Carinascincus orocryptus
- Conservation status: Vulnerable (IUCN 3.1)

Scientific classification
- Kingdom: Animalia
- Phylum: Chordata
- Class: Reptilia
- Order: Squamata
- Family: Scincidae
- Genus: Carinascincus
- Species: C. orocryptus
- Binomial name: Carinascincus orocryptus (Hutchinson, Schwaner & Medlock, 1988)
- Synonyms: Leiolopisma orocryptum Hutchinson, Scwaner & Medlock, 1988 ; Niveoscincus orocryptus (Hutchinson, Schwaner & Medlock, 1988) ;

= Carinascincus orocryptus =

- Genus: Carinascincus
- Species: orocryptus
- Authority: (Hutchinson, Schwaner & Medlock, 1988)
- Conservation status: VU

Species of lizard

Carinascincus orocryptus, commonly known as the heath cool-skink, the mountain skink, and the Tasmanian mountain skink, is a species of alpine skink, a lizard in the subfamily Eugongylinae of the family Scincidae. The species is endemic to South West Tasmania, Australia. Taxonomically, this species has also been previously known as Niveoscincus orocryptus, Leiolopisma orocryptum, and Pseudemoia orocrypta.

== Description ==
Carinascincus orocryptus is a small, long-limbed skink with a snout-to-vent length (SVL) of up to approximately 65 mm. It has a brown dorsal surface and a pale grey or occasionally bright red ventral surface or underbelly. Its body features pale brown dorsolateral stripes, a black vertebral stripe running from head to tail, a greyish white midlateral stripe extending from the lip to the hind limbs, and grey or black flecks on the lower flanks.

Due to similarities in colourations amongst all mountain skink species within alpine regions of Tasmania (such as Carinascincus microlepidotus and Carinascincus pretiosus), the Tasmanian mountain skink is distinguished through the presence of a black vertebral stripe and greyish white midlateral stripes. Due to interbreeding, particularly amongst Carinascincus orocryptus and Carinascincus microlepidotus, locality is also used to assist the identification between the species. The pressures of climate change also increase the likelihood of interbreeding amongst mountain (low elevation) and alpine species (high elevation).

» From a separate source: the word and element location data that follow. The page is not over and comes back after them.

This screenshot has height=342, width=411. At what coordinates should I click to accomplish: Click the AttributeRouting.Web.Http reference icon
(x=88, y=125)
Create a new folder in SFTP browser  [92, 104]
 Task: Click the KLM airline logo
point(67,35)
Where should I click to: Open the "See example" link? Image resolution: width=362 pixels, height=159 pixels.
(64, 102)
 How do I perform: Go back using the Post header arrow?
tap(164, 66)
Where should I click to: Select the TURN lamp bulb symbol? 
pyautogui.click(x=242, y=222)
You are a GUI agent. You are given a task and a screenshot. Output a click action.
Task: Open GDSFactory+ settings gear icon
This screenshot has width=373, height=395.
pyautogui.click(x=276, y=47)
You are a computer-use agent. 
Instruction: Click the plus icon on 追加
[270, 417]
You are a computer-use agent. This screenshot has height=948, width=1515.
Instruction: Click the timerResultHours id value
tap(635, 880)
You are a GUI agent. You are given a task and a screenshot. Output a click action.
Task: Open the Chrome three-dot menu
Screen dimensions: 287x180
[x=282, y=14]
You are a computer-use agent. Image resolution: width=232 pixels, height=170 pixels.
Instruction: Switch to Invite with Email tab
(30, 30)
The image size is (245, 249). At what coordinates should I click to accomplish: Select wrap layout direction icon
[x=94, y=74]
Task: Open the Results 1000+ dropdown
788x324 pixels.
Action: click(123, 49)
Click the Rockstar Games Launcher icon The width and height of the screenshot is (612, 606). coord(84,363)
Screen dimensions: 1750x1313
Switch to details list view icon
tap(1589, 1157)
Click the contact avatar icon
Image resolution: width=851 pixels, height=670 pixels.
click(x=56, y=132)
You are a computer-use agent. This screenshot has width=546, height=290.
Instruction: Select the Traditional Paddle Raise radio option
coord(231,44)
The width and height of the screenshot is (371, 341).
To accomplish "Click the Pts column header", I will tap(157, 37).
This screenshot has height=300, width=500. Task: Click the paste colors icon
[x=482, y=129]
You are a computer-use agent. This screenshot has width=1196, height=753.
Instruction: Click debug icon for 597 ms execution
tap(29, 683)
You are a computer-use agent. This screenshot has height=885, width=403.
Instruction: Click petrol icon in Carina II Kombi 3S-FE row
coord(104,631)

==Habitat and distribution==
As a mountain-dwelling lizard within the family Scincidae, Carinascincus orocryptus is found in alpine areas with elevations above 1000 m within western and south-western Tasmania, where it inhabits dense alpine eucalyptus woodlands with heath understory. This includes areas such as Mt Eliza, Mt Field, Algonkian Mountain, Mt Hartz and Lake Seal. Primarily saxicolous and found in rocky areas, subpopulations of the Tasmanian mountain lizard in Mt Hartz have also been observed to be arboreal. Although this species is present within a range of 12,500 km2, its reliance on specific microhabitats and temperatures restricts it to a smaller, more confined area.

== Ecology ==
Carinascincus orocryptus is a diurnal insectivore that forages within shrub foliage and at the base of trees within alpine mountain regions. It frequently basks on rocks to thermoregulate and retain the mobility to transverse low shrubs and bushes. Interestingly, as a viviparous species it gives birth to live young instead of laying eggs like most reptiles. Females are perceived to give birth during late summer, usually of litters consisting of three to four offspring, with mating occurring shortly thereafter from late summer to early autumn. The mountain skink also has "reproductive adaptations" that "restrict it to cold sites" to be able to handle and thrive within cooler climate conditions.

==Cultural significance==
The Tasmanian mountain skink is recognized to inhabit areas that are part of traditional lands, and skinks and other lizards are often tied to dreamtime stories that offer guidance and teaching relating to lore, morals, and kinship. Lizards hold a prominence within ceremony, art, totems, fire management stewardship, and provide a source of food and medicine.

==Threats and conservation==
Climate change is the primary threat to the continuation of the species Carinascincus orocryptus due to habitat loss, and other assorted resources, due to interspecies competition. Although all reptiles rely on temperature to regulate physiological processes such as locomotion, metabolism, growth, and reproduction, alpine species are particularly vulnerable because they have a narrow thermal range and are highly sensitive to temperature changes. Climate change and altered climate regimes also affects the skinks behavior, subsequently impacting individual fitness and contributing to population declines. As a result, rising temperatures drive low-elevation species to migrate upslope, encroaching on the habitats of high-elevation alpine species and thereby increasing competition between the species.

Although current population statics and allocated trends have been difficult to determine, the Australian government has now classified this species as endangered under the EPBC Act 1999. The IUCN status of this species, listed as vulnerable in 2017, should be updated to reflect its current conservation status issued by the Australian Commonwealth.